コラボの監査結果を見た感想としては、領収書に一部不備があるのと人件費・士業経費の事業向け分の按分ができていないようだが、小規模事業者としてはむしろまともなほうだなという感想は変わらない。
むしろ都の担当課のチェックが甘く見えるが、推察するに、事業者と対象経費が多く対応できないか?

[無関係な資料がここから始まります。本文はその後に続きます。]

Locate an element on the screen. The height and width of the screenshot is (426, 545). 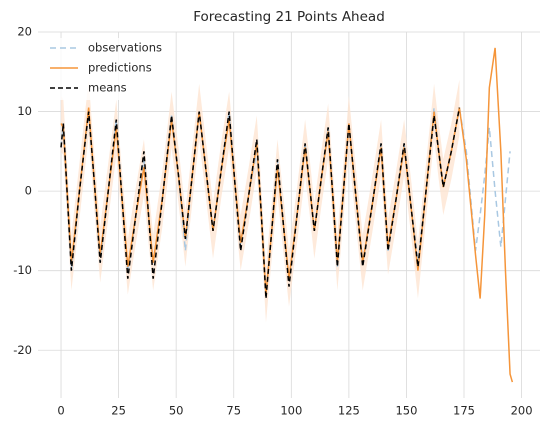
legend-label: observations is located at coordinates (125, 48).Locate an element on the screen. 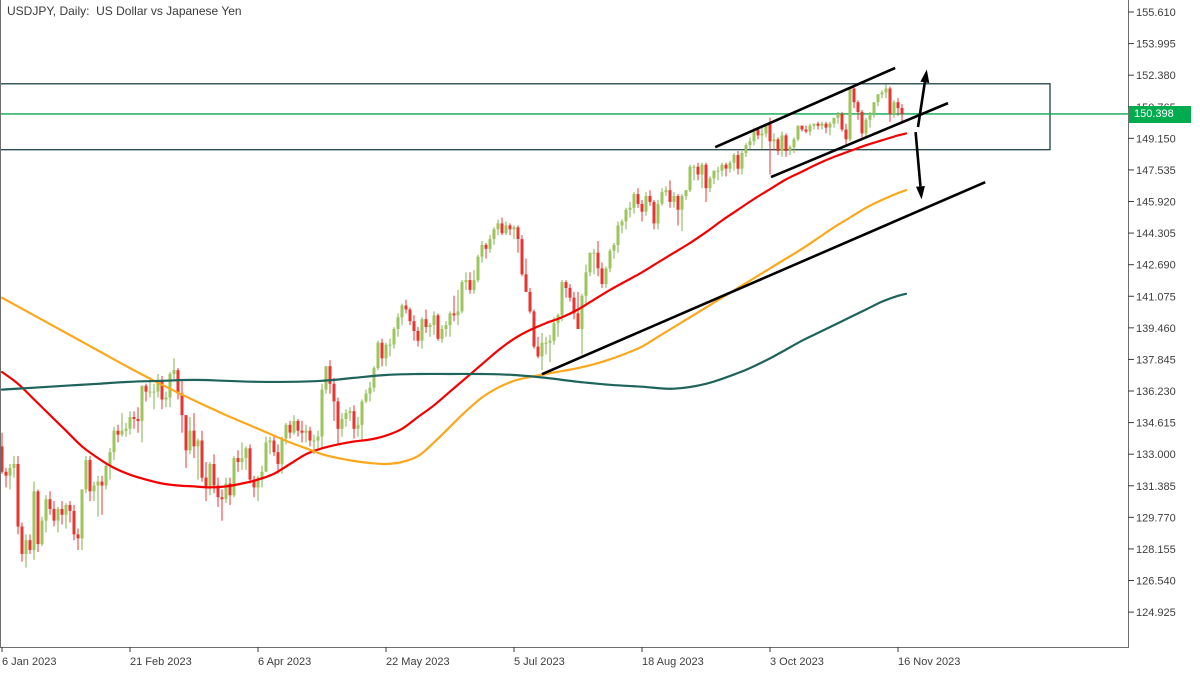  time-axis-label: 3 Oct 2023 is located at coordinates (797, 662).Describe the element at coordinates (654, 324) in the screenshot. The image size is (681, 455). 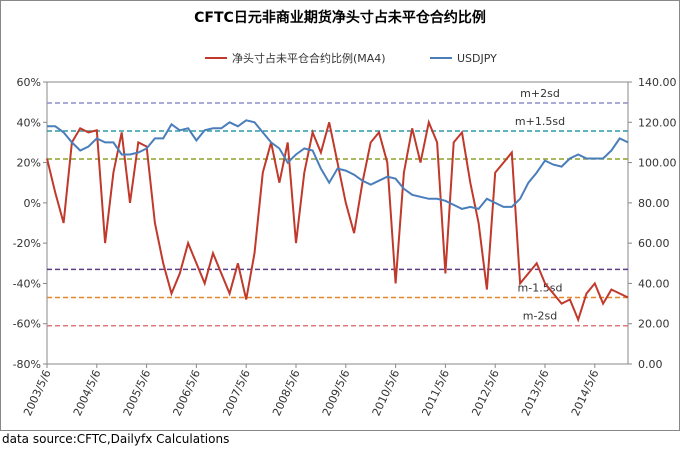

団体からすれば経費の計上がいくらか過大でも過少でも助成金の金額は変わらないし、行政も多少のミスを見ぬいたところで上限いっぱいの助成金を出すことは変わらない。事実として監査請求以前のColaboへの助成金も行政が出すことを認めており、意図的ではないミスならば見逃した責任は何よりも行政にある。
厳密にするインセンティブを生むには、厳密にするほど少なくとも一方に利益が出る、もしくは損失を減らせることが期待できるようにすることが一般的だ。確定申告などはそのような制度設計になっている。
たとえば以前に書いたように*2、つかった経費を計上するほど助成金をもらえるのであれば、団体も行政も会計処理を厳密におこなうインセンティブが生まれる。そのように制度設計すれば団体が税金を横領する余地が生まれるわけだが、公金の横領の有無より会計処理の「杜撰」が本当に気になるのであれば文句はあるまい。


この件にはじめて言及した時、補助金をもらうほど支援団体が苦しくなりがちな背景への知見が広まることを少し期待していた。
だからこそ、個別の団体に負担がかかっても要望というかたちで興味がいくことは肯定したいとも思っていた。
仁藤夢乃氏の支援団体Colaboがバスカフェで提供している食品が一食2600円という計算は、さまざまな意味で誤っている - 法華狼の日記

不特定多数へ向けた支援も、人数だけでなく何らかの配布数を計上してほしい、といった要望だけならば理解はできる。また、事務費などを考慮しても、給食費を一括で処理せず事業ごとに詳細な会計をしていほしいという要望も一理はある。

しかし、支援団体がもちだしていることが何度となく説明されても、税金から利益を出せない制度設計になっていることがわかっても、税金の使途に興味関心があるはずの人々が注目しているようには感じられない。
Colaboを批判する根拠になることが優先的に興味関心をあつめて、普遍的な問題へ視野をひろげようとしない。類例として、都民ファーストの黒塗り公約違反は以前から報じられていたのに、Colabo関係で特有かのような陰謀論も注目をあつめていた*3
実のところ、現状のようになることは予想していたが、それでも残念なことだと思っている。